* [Exercise aim]: Only an exact copy of the lines from the one containing "The height and" through the last line of the material below belongs in the answer, with no pictures.
※
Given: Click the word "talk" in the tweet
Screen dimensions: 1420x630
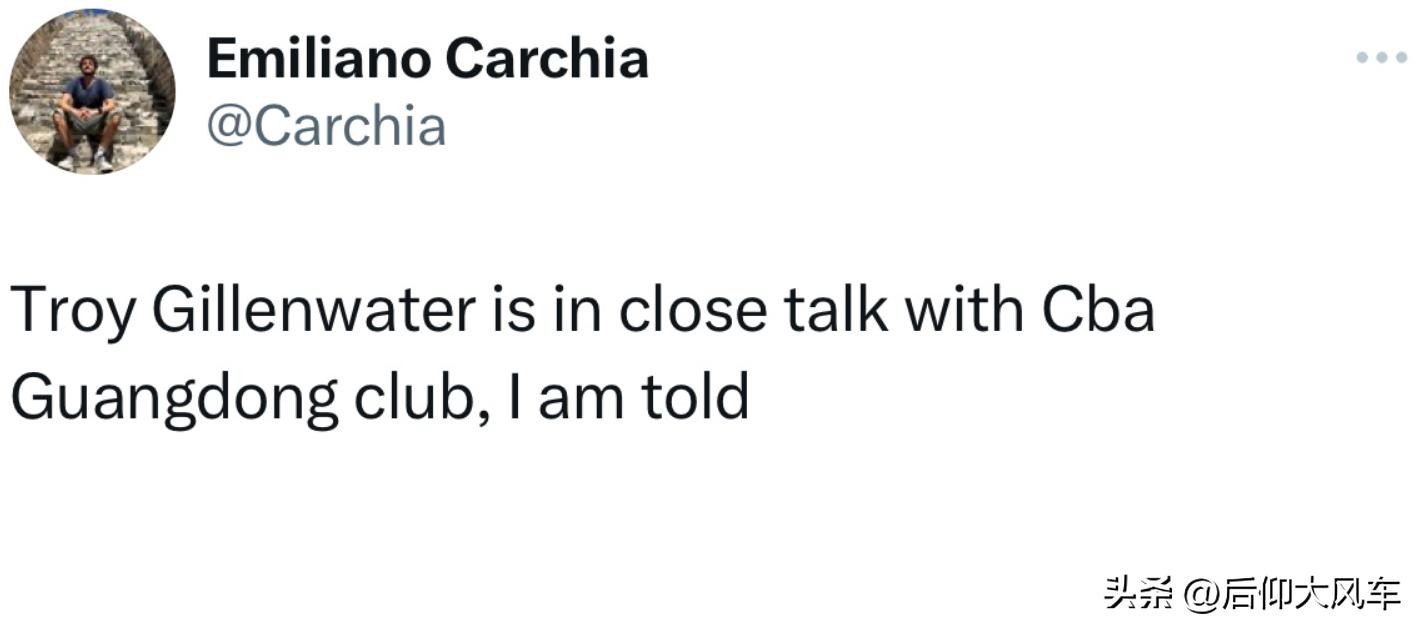Looking at the screenshot, I should [834, 310].
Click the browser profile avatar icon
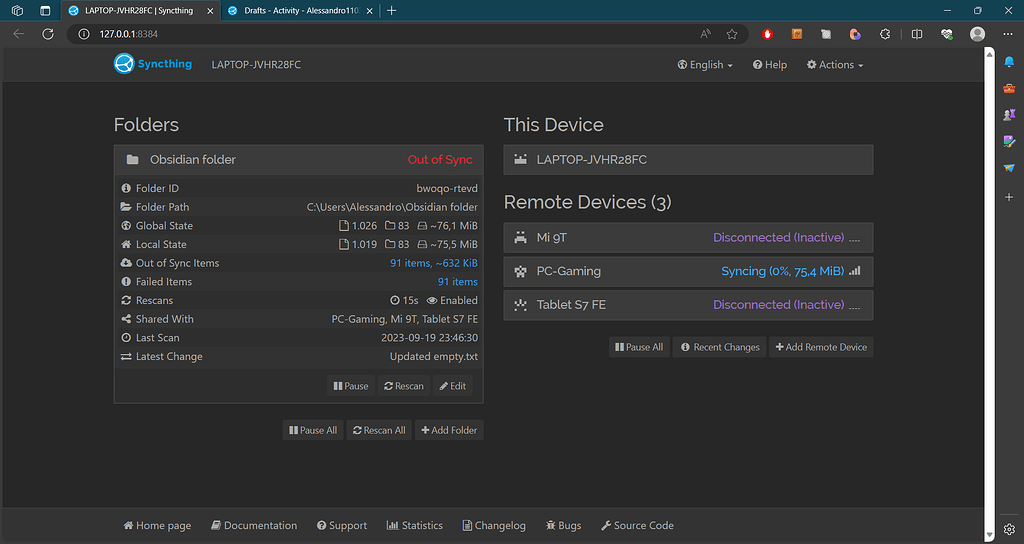1024x544 pixels. 977,34
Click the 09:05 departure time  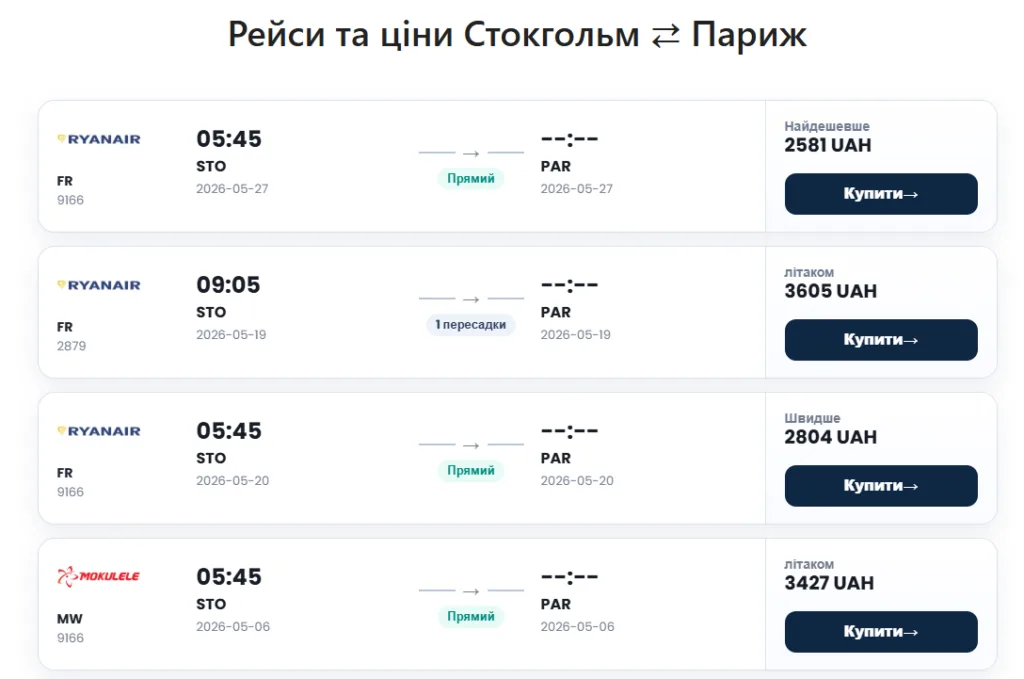click(x=228, y=285)
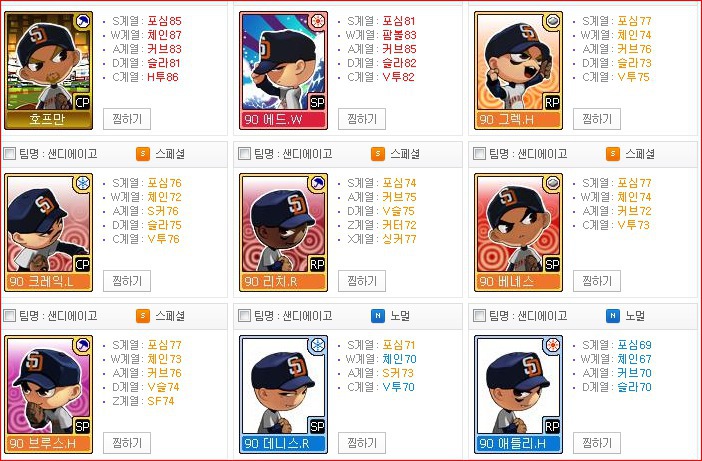Click the sun icon on 에드.W card

(x=318, y=21)
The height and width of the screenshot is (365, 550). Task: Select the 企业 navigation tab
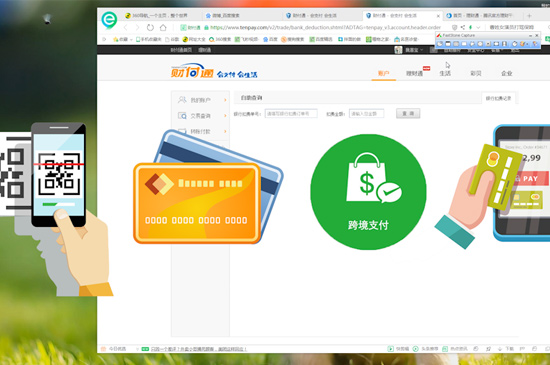coord(507,73)
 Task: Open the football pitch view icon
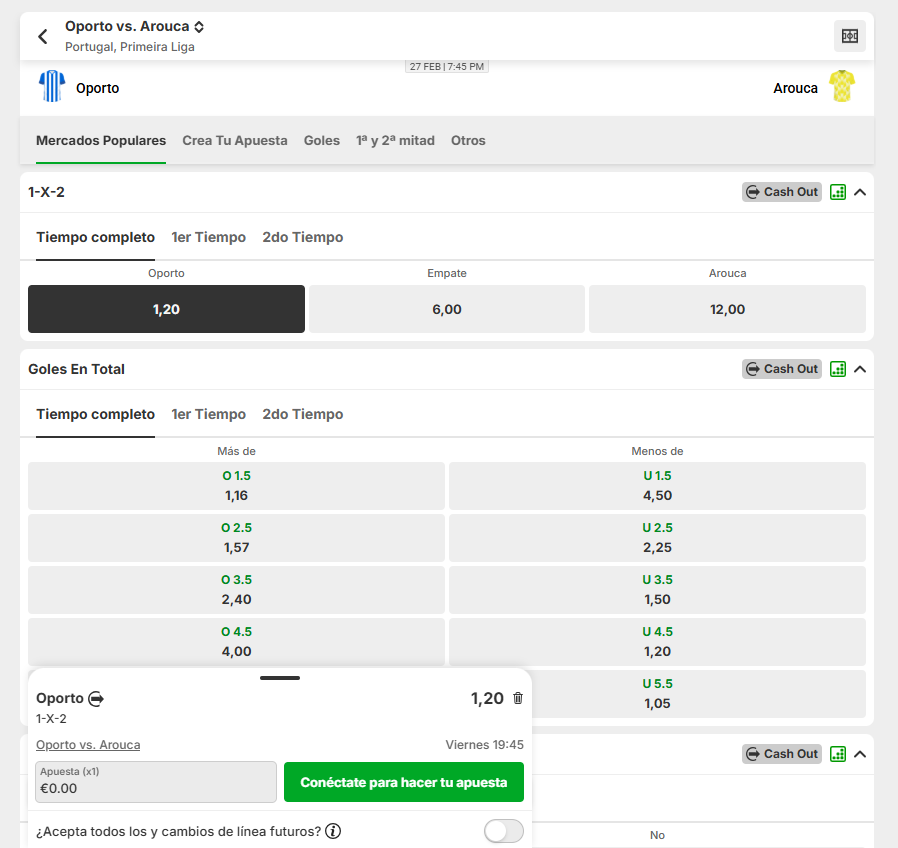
※
* [Final answer]:
The height and width of the screenshot is (365, 550). Task: Select the 企业 navigation tab
coord(507,73)
 Task: Open the football pitch view icon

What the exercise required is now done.